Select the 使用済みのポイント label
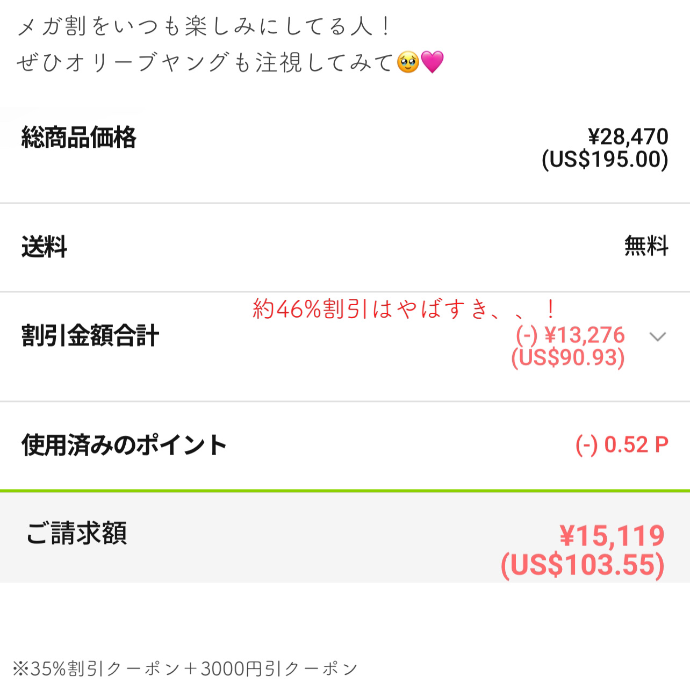Screen dimensions: 690x690 pyautogui.click(x=124, y=445)
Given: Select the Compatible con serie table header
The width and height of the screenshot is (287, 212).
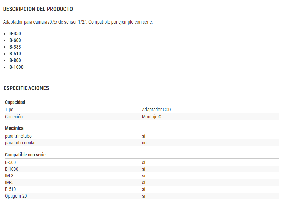Looking at the screenshot, I should tap(25, 155).
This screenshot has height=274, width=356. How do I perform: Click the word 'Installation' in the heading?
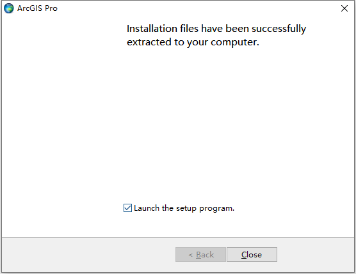(152, 29)
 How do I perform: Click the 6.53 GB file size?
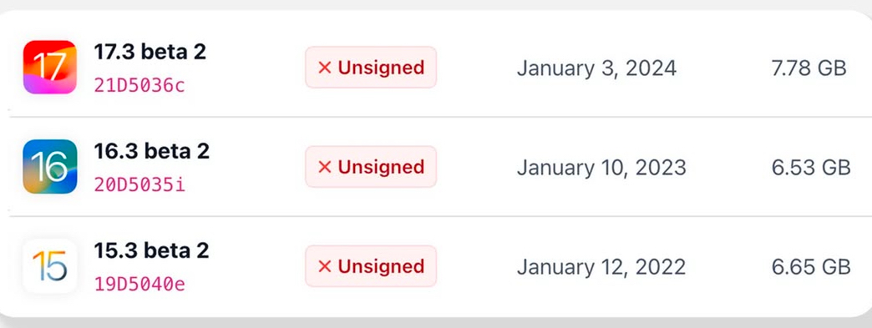coord(811,167)
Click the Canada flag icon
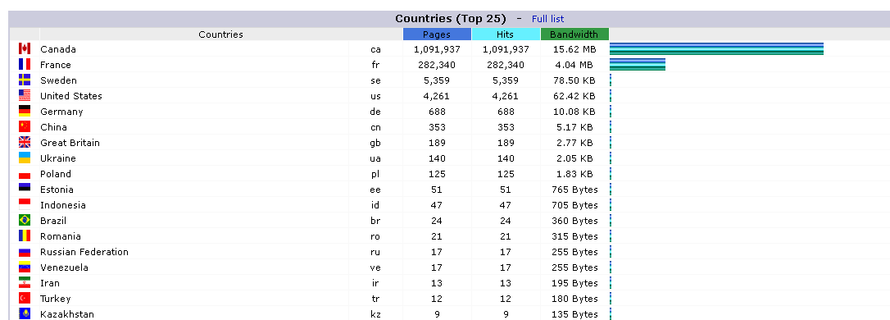Image resolution: width=890 pixels, height=320 pixels. (x=25, y=49)
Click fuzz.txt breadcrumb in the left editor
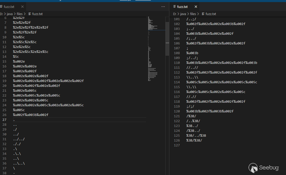 click(x=37, y=14)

→ EXERCISE OBJECTIVE: Only the lines starting at the one that holds "This screenshot has" and ending at the last line of the data belong in your answer. Please set them down exactly and omit the pictures.

→ RESULT OF THE EXERCISE:
This screenshot has height=274, width=356. How do I perform: Click the word 'Installation' in the heading?
(152, 29)
 How do I perform: Click the 6.53 GB file size?
coord(811,167)
Click the Canada flag icon
Image resolution: width=890 pixels, height=320 pixels. (x=25, y=49)
Click fuzz.txt breadcrumb in the left editor
 click(x=37, y=14)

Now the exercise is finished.